What the task asks
List every line in the rows below that contains the string "size". Case counts.

Dataset records
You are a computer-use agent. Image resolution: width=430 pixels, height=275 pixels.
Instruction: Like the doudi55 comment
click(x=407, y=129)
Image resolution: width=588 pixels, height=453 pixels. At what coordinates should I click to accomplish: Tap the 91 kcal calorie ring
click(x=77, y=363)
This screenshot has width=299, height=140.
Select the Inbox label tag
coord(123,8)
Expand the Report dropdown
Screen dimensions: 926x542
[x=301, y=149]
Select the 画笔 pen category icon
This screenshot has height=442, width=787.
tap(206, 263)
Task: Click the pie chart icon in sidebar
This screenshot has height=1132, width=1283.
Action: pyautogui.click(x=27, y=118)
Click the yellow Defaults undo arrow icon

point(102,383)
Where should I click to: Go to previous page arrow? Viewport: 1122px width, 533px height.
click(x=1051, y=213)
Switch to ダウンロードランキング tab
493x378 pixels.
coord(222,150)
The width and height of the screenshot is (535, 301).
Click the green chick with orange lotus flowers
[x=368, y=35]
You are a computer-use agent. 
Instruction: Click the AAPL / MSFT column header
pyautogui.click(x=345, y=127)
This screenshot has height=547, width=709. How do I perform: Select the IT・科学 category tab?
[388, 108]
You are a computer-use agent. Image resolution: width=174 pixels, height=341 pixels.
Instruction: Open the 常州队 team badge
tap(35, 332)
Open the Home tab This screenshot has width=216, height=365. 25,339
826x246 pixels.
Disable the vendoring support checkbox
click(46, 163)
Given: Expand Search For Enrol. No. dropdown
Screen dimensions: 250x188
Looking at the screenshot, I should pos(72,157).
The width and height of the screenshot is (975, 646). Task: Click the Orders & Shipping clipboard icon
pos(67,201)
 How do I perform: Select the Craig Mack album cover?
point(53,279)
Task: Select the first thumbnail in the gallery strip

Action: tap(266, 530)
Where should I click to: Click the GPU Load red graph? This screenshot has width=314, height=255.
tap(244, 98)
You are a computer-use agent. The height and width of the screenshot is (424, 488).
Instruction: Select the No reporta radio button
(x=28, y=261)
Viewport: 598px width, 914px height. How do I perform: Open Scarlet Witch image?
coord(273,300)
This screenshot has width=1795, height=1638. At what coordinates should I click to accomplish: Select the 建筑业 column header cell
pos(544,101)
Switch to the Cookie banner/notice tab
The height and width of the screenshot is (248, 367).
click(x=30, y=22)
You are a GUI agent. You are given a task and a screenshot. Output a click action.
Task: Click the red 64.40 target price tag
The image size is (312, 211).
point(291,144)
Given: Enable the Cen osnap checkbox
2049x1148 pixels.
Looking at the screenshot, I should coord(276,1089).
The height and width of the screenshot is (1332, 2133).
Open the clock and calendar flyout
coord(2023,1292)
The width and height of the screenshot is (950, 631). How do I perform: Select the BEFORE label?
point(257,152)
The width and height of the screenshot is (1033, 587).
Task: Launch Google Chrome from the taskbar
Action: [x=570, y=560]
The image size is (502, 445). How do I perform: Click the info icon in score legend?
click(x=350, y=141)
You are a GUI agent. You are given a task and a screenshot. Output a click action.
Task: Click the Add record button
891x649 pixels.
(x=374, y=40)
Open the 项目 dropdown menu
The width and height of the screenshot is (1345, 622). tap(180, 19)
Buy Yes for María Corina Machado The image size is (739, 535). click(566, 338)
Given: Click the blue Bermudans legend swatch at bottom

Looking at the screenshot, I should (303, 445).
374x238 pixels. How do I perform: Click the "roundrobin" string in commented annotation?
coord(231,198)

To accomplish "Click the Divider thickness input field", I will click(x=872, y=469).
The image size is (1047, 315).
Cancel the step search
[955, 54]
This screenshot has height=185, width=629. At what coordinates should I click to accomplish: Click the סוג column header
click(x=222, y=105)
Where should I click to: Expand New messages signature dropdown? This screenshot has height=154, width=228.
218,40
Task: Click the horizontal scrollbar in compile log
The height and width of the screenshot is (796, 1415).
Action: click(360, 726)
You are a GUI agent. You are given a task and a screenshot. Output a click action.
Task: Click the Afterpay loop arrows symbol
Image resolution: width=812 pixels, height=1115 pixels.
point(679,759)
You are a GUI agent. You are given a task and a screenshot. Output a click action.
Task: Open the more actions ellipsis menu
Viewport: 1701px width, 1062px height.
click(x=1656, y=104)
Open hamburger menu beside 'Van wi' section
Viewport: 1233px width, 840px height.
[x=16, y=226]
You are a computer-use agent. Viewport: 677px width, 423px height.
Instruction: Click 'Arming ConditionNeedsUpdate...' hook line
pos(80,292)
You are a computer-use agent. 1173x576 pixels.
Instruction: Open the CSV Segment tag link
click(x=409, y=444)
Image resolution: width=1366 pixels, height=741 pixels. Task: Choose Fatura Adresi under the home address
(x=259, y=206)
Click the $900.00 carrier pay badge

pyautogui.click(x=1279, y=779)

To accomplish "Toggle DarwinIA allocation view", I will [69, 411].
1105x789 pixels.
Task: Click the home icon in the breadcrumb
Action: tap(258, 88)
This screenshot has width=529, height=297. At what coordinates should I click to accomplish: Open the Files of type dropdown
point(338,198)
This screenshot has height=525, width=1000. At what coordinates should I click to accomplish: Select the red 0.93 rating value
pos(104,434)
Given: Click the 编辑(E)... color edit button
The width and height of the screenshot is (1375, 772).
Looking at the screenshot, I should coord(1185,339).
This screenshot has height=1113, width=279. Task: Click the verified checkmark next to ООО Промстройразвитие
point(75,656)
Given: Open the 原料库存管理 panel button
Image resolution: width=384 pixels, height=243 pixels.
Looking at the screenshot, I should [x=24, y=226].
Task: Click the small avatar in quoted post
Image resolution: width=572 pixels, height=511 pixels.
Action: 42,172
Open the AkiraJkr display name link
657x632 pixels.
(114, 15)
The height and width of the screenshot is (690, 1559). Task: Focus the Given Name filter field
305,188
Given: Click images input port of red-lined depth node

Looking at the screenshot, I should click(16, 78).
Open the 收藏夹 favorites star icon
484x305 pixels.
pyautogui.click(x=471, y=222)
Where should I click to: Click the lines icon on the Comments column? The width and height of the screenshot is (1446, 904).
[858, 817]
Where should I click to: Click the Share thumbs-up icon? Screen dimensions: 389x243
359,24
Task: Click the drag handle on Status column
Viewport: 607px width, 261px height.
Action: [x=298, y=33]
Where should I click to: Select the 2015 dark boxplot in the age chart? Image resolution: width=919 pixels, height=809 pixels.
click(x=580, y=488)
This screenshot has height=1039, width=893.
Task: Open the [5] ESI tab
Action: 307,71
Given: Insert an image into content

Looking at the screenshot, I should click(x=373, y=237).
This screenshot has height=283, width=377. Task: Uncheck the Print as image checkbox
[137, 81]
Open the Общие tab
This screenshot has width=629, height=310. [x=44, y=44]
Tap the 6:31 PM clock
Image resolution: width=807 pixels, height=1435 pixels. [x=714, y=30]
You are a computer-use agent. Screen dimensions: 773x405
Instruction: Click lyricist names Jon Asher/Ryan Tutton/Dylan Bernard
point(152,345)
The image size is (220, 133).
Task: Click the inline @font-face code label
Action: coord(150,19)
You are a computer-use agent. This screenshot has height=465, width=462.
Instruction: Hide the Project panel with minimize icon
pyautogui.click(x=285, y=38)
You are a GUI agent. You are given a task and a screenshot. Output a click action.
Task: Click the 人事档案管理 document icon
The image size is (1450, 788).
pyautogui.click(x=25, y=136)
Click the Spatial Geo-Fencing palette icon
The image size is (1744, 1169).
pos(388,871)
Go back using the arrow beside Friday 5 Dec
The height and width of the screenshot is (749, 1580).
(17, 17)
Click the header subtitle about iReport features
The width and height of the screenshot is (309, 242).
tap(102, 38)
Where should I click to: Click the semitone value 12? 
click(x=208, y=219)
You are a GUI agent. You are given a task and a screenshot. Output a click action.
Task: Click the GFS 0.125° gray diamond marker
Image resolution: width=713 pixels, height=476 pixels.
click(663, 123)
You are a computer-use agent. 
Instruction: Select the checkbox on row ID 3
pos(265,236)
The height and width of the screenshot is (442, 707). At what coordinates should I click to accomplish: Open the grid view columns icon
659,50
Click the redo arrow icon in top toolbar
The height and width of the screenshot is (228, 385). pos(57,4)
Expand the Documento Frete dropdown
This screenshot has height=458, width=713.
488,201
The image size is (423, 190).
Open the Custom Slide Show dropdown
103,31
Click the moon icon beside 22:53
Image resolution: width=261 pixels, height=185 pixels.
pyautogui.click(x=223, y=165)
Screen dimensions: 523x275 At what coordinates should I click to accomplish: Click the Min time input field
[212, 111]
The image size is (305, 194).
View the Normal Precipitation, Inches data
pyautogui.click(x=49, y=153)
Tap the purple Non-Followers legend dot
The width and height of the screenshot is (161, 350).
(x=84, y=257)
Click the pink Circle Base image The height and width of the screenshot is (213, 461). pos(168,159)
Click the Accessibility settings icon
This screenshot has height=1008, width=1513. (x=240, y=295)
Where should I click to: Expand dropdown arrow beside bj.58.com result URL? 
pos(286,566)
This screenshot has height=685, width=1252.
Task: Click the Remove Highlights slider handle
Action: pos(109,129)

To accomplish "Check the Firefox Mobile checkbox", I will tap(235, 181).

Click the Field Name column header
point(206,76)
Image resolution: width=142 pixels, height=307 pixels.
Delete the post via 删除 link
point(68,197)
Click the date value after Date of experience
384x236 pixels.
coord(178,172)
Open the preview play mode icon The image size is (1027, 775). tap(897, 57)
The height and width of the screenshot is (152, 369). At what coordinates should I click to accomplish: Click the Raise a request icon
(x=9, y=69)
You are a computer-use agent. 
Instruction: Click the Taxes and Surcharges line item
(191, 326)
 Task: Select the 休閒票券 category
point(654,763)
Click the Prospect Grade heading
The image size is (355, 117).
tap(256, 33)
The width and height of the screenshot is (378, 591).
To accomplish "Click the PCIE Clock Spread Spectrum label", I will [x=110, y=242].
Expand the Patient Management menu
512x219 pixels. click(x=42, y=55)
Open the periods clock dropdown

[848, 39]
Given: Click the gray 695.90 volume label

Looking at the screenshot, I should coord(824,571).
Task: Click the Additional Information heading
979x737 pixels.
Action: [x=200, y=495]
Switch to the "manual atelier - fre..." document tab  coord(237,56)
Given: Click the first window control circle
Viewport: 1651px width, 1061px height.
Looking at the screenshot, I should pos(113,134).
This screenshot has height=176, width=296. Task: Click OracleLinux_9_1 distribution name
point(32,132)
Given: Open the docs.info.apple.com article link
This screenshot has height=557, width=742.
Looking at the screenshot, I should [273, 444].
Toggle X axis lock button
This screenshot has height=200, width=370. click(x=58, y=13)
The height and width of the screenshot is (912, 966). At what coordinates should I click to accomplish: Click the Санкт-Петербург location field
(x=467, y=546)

Exercise answer
The image size is (312, 211).
The image size is (502, 445). How do I perform: Click the info icon in score legend?
Buy Yes for María Corina Machado The image size is (739, 535). click(566, 338)
The image size is (1047, 315).
The image size is (220, 133).
The image size is (1450, 788).
The image size is (1744, 1169).
The image size is (423, 190).
The image size is (305, 194).
Open the preview play mode icon The image size is (1027, 775). tap(897, 57)
The image size is (355, 117).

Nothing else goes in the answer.